Ingredients:
- Pumpkin seeds from 1 medium-large pumpkin (approximately 1 ½ cups / 240g)
- 2 tablespoons / 30 ml olive oil (or melted coconut oil)
- ½ teaspoon / 2.5 ml sea salt
- 1 tablespoon / 15g brown sugar (Sweet & Spicy)
- ½ teaspoon / 2.5 ml chili powder (Sweet & Spicy)
- ¼ teaspoon / 1.25 ml cinnamon (Sweet & Spicy)
- 1 tablespoon / 15g granulated sugar (Cinnamon Sugar)
- ½ teaspoon / 2.5 ml cinnamon (Cinnamon Sugar)
- 1 tablespoon / 15 ml maple syrup (Maple Pecan)
- 1 tablespoon / 7g finely chopped pecans (Maple Pecan)
- Pinch of salt (Maple Pecan)
- 1 tablespoon / 7g grated Parmesan cheese (Garlic Parmesan)
- ½ teaspoon / 2.5 ml garlic powder (Garlic Parmesan)
- 1 teaspoon everything bagel seasoning (Everything Bagel)
- 1 teaspoon dried dill (Ranch)
- ½ teaspoon garlic powder (Ranch)
- ½ teaspoon onion powder (Ranch)
- ¼ teaspoon dried parsley (Ranch)
- Pinch of salt (Ranch)
- 1 teaspoon finely chopped fresh rosemary (Rosemary Sea Salt)
- ½ teaspoon coarse sea salt (Rosemary Sea Salt)
- 1 teaspoon smoked paprika (Smoked Paprika)
- ¼ teaspoon garlic powder (Smoked Paprika)
- Pinch of cayenne pepper (Smoked Paprika - optional)
Instructions:
- Scoop out seeds from the pumpkin and remove pulp.
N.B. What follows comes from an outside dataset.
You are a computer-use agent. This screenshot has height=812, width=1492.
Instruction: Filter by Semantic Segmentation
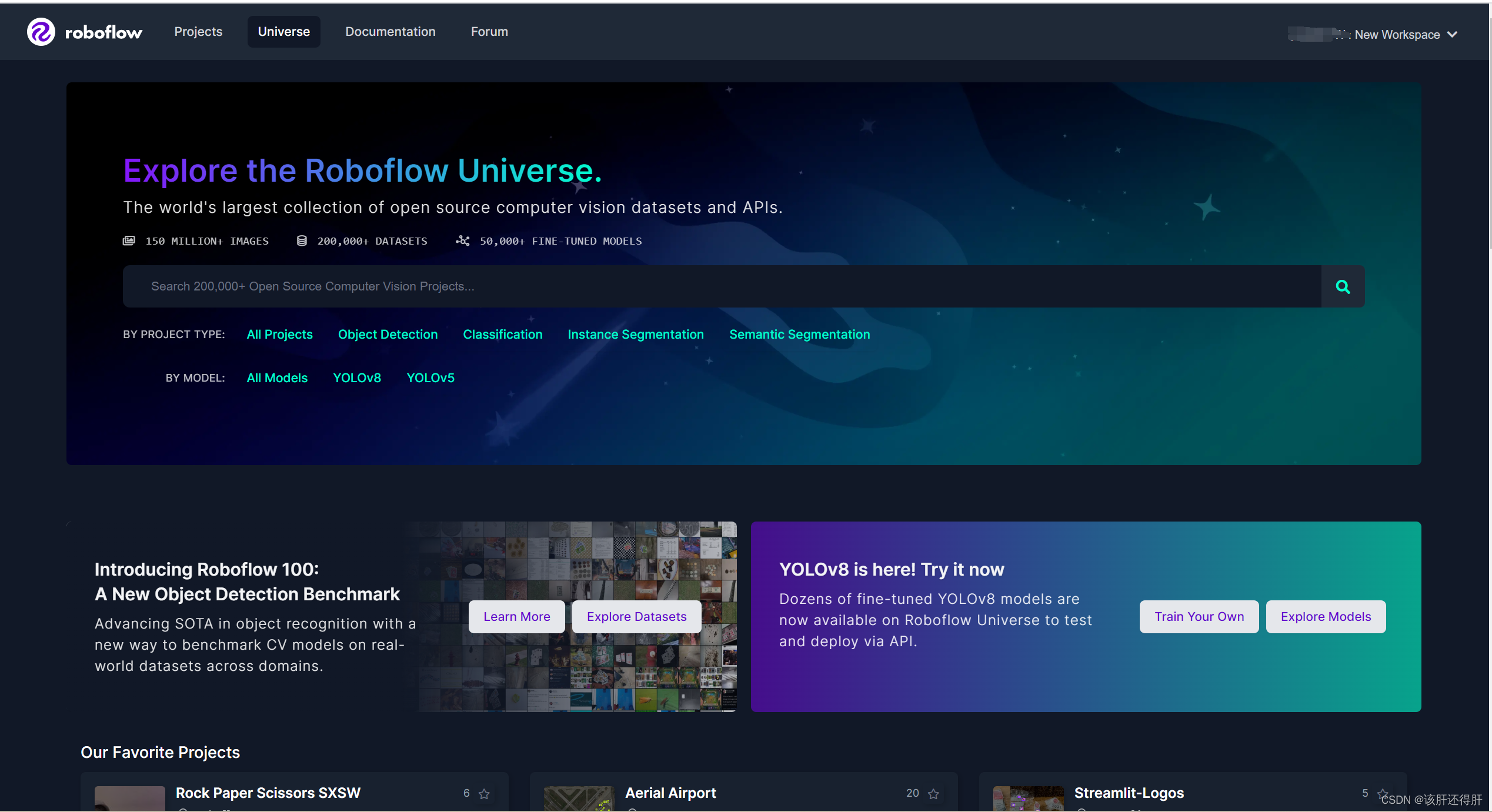pos(799,335)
Rinse the seeds thoroughly in a colander, removing any remaining stringy bits.
- Spread the cleaned seeds on a clean kitchen towel and pat them completely dry. The drier, the crispier!
- Preheat oven to 300°F / 150°C / Gas Mark 2.
- In a bowl, toss the dried pumpkin seeds with olive oil and sea salt, ensuring they are evenly coated.
- Divide the pumpkin seeds into 8 equal parts in separate bowls.
- Add each flavor option as listed above to their corresponding bowls, stirring to combine well.
- Spread the flavored pumpkin seeds in a single layer on parchment-lined baking sheets. Avoid overcrowding.
- Bake for 20-30 minutes, flipping halfway through, until golden brown and crispy. Keep an eye on them; they can burn easily!
- Remove from oven and let cool completely on the baking sheet before serving.